Of course, we each encounter this in space/time, in our consciousness; I don't say any of the above to discount people's very real "I once was lost, but now I'm found" conversion experiences. I just think its helpful to see the covenantally, socially, publicly/politically and communally as well as individually--both in the "sin" and "redemption" aspects. Otherwise, we end up with an impoverished gospel that I can no longer "give" to someone with a straight face. It's just not sustainable.

6:05 PM  
Blogger Neil said...

Sheesh, guys.

I've got an issue with the polarization of faith and works as much as the next guy.

I just thought it was a clever paraphrase.

2:35 PM  
Blogger Neil said...

By the way...

I realize I'm not scholastically equal to the task of criticizing the New Perspective on Paul, but I HAVE given this a good bit of thought.

Charles Cosgrove wrote a great study in Galatians entitled The Cross and the Spirit.
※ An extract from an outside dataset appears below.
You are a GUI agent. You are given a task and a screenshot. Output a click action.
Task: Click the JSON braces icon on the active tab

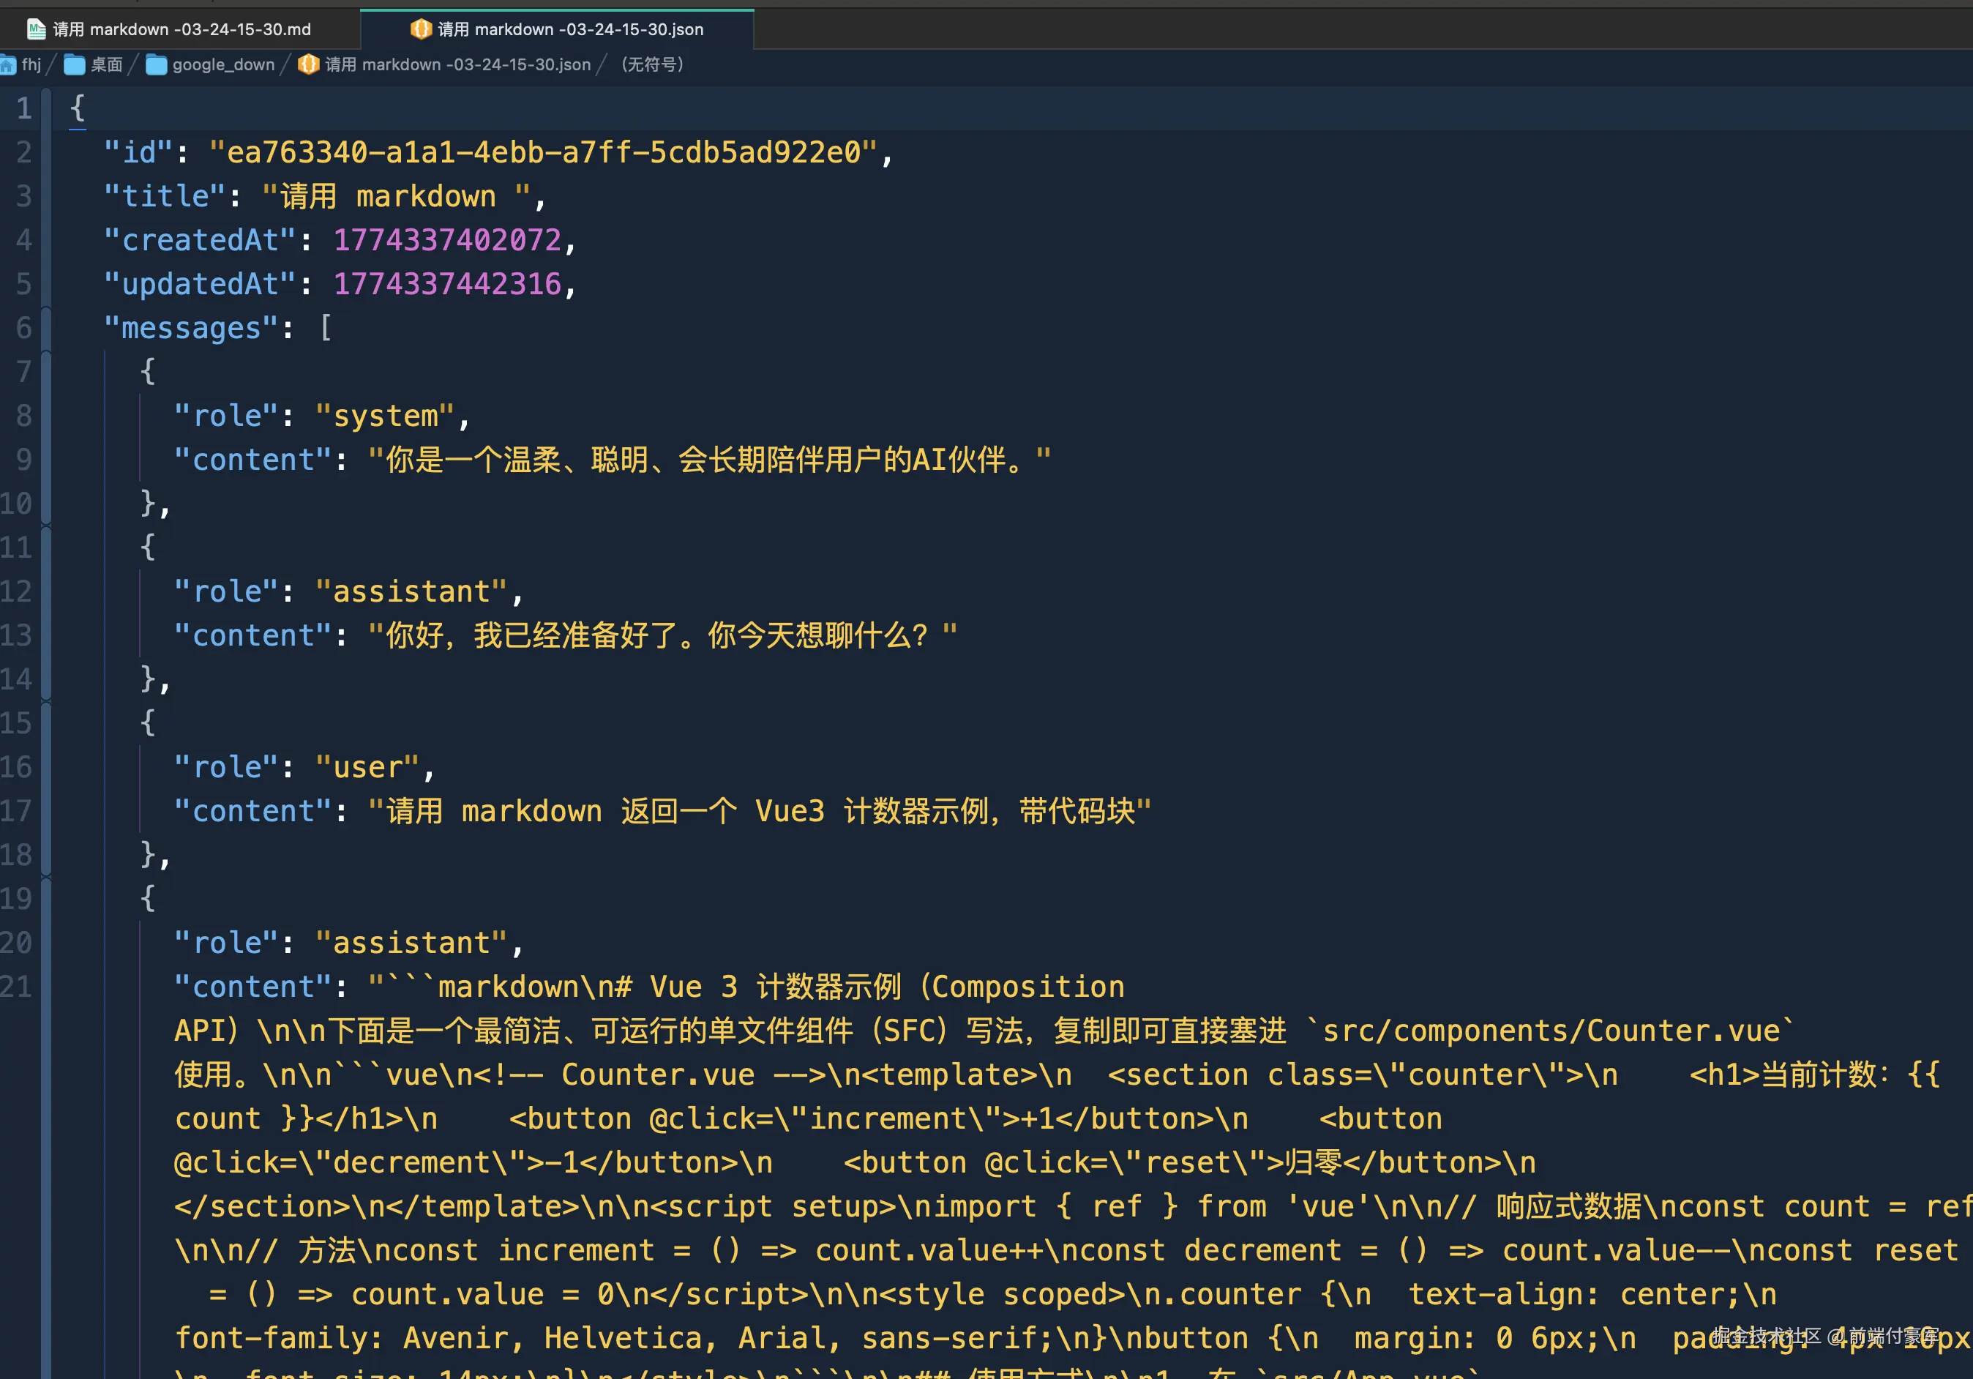click(x=420, y=29)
Incidentally, he wrote it after Sanders and Dunn began their work on Second Temple Judaism. The gist of his work argued that rhetorical criticism sheds some "new perspective" on Paul's purpose in writing that letter in the first place. Without going into great detail, his main point was to establish that Paul was not primarily pushing for racial inclusion in that letter, although that would be the most immediately relevant secondary outcome.

His primary argument in Galatians is that the indwelling Spirit is the only way to realize the character of God in the people of God. The Law as a means for inspiring that conduct will never do the trick.

There's more I could say about the current trends of Pauline studies, but who cares what I think, anyway? People who already think the same way as me?

2:44 PM  
Blogger Mike Morrell said...

Well actually Neil, I'd like to hear your thoughts/summary of this book. But let me go ahead and read your next post...

(My initial response is: Indwelling Spirit: Yes! Radical Inclusion: Yes! Maybe they both help inform the other; maybe you wouldn't know the presence of one fully and truly without the other.)

3:46 PM  
Anonymous Anonymous said...

Awww, Neil...
I don't know about everyone else here, but I don't want to fight about this stuff either.
Ain't got time.

Wouldn't mind getting together sometime soon though...for...like...REAL fellowship for a change.